The A.V. Club: The typical production day for Longmire involves running all over the Santa Fe area. What’s a typical day look like on this show?
Katee Sackhoff: It’s been a lot of work. It’s fun, because it’s exciting, and you’re in a different place every day, but I’ve never had to drive an hour and a half to work and drive myself. It kind of feels like an independent film, to be honest. You get up in the morning, and you look where you are and you realize it’s 65 miles away. And you get in your car with your coffee and start memorizing your dialogue on the way there. [Laughs.]
It’s just one of those really, really interesting, fun things, because you’re in a different place every day. But it’s exhausting. It’s so different. That’s the problem, it’s so different. Like today, we don’t even start until 11, so we’re going to work until 12 tonight. I think last Monday we started at 6:30, and I had to get up at 5? So it’s all over the place. There’s no consistency to the times and the places, so a typical day could have three or four different moves in it. Huge company moves, which is insane. Most shows have one or two moves per episode. We have one or two moves per day. So yeah, it’s interesting. Our poor transpo guys are ready to… I don’t even know what they’re ready to do. Drink, probably, is what they’re ready to do.
AVC: What’s been the most remote location you guys have had to get to?
KS: The mountains of Pecos, probably? The freeway exit from where we’re at is probably 24 miles away, but then you’ve got to drive an extra 15 miles up into the mountains, where there’s zero phone reception. So it’s not the most miles we’ve driven, it’s just the most remote, because you nobody can get a hold of you for 24 hours. Especially if you’re doing night shoots. You’re driving into the mountains at 5 o’clock at night, making all your last phone calls, because you know damn well you’re not going to talk to anyone until noon the next day, if not later. Then the worst, the worst part of it is driving home between midnight and 4 in the morning when you’re exhausted, in the dark. That’s the worst part.

Tasks to carry out ▸
1. In the interview about filming Longmire, what does Sackhoff call the most remote location the crew has had to reach?
2. Pick up the interview about filming Longmire after its last sentence and carry it on.
You will not need the items for anything here.

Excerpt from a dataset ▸
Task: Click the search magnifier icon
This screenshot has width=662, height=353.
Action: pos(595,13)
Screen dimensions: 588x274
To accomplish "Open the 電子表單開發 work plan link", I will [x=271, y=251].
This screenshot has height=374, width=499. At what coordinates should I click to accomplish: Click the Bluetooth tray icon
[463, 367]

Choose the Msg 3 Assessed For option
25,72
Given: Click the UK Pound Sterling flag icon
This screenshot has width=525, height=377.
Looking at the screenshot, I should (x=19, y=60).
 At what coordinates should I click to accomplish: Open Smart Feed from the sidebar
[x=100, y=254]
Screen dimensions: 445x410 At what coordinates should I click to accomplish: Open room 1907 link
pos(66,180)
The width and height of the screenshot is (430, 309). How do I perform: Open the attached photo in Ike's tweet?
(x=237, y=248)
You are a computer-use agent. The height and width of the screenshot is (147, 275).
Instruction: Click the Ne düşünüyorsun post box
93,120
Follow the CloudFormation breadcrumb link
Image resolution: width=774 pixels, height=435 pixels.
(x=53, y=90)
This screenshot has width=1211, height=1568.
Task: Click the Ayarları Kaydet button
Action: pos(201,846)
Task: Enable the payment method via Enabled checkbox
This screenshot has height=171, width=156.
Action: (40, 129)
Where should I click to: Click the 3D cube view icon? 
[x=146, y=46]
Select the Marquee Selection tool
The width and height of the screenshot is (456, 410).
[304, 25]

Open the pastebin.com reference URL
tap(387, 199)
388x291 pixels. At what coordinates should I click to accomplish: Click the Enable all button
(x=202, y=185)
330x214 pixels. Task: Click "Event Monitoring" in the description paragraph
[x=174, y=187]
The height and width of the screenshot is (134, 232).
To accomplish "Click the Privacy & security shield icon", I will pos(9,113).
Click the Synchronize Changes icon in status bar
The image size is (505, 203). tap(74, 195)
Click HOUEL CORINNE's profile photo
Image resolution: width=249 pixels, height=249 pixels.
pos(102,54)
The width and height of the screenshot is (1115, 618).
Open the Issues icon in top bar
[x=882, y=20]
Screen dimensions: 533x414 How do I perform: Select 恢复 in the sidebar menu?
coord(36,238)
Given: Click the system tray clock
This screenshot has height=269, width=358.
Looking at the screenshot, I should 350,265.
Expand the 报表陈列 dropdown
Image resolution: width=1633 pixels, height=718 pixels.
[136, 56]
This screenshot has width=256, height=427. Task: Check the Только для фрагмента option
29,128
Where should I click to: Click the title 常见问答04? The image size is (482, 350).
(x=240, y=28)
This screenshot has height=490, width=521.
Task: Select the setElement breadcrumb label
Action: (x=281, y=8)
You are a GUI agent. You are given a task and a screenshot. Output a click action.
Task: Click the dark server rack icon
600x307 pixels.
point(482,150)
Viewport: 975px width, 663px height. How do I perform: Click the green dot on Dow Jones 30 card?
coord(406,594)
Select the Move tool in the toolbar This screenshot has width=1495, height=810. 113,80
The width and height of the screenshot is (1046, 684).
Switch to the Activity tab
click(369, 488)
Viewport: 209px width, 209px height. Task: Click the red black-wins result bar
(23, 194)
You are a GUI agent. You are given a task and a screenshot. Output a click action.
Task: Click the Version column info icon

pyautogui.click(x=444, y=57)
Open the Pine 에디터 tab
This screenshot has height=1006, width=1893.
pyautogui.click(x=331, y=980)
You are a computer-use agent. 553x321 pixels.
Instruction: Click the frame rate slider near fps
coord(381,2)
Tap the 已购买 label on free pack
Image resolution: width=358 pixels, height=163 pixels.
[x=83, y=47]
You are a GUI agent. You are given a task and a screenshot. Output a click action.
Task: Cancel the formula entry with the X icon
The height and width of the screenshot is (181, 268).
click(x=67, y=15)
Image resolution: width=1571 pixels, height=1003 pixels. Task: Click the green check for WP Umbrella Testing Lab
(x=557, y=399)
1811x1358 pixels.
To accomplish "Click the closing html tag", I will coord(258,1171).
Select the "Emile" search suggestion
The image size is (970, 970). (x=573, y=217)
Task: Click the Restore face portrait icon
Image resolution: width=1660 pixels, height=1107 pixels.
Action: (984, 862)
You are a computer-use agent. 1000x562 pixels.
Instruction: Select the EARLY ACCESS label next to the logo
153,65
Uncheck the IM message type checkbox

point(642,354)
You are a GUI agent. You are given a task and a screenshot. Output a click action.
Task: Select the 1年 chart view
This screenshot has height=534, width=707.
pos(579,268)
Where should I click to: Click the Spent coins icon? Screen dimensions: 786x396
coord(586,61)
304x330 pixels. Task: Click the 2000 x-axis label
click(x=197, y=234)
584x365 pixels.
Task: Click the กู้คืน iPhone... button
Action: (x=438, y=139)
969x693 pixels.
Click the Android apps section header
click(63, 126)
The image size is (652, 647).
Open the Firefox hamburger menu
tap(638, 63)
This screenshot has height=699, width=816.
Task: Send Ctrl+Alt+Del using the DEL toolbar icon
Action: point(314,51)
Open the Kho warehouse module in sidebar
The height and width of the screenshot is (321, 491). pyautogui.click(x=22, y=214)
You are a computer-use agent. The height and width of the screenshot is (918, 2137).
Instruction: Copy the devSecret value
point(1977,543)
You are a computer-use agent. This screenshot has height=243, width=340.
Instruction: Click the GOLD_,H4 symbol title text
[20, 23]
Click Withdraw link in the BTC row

Written responses ▸
1. The mountains of Pecos.

2.
AVC: Do you have experience with those extreme rural areas? And are you enjoying it?
KS: As far as experience goes, not really. As far as shooting, Battlestar [Galactica], probably the most remote that we got we always had cell-phone reception. [Laughs.] But I grew up in a rural area, so I get it. But that was before the time where you even needed cell phones, so I don’t think we would have even noticed it. I am enjoying it. It’s fun. It’s tiring. You know, I’m glad it’s only three months and 10 episodes. I, personally—can’t speak for anyone else—there’s no way I could do this for 22 episodes. It’s too hard. The good news is that everybody’s positive. The crew’s great. The producers are great. The cast is positive. Everyone is happy. I just think that if you rounded that corner into the back nine on a 22-episode order, people would be like, “Er, are you kidding?” [Laughs.]
AVC: The main character, Walt, is a guy who’s pulling himself back together, while Vic is this woman who has herself together. What’s that study of contrasts been like for you as an actress?
KS: It’s nice to finally play a character that actually has their shit together. [Laughs.] It’s so odd for me! It’s been great. The one thing that’s difficult is having to keep energy up. There’s this very specific and purposeful pace to this show, and when you’re the character that comes in full of energy, it’s hard to maintain that when you seem to, at times, be the only one. And energy is a very different thing. I mean, Robert [Taylor, who plays Walt] comes in with energy, too. It’s just a very different thing. Especially because we’re so tired, generally, that’s been the hardest part of it, to keep energy up during scenes. Especially scenes onstage, because we’re so used to shooting on location, that when we get into the stage for, like, our one day per episode, it’s hard to keep the energy up, for the crew, too, just because we’re not used to it.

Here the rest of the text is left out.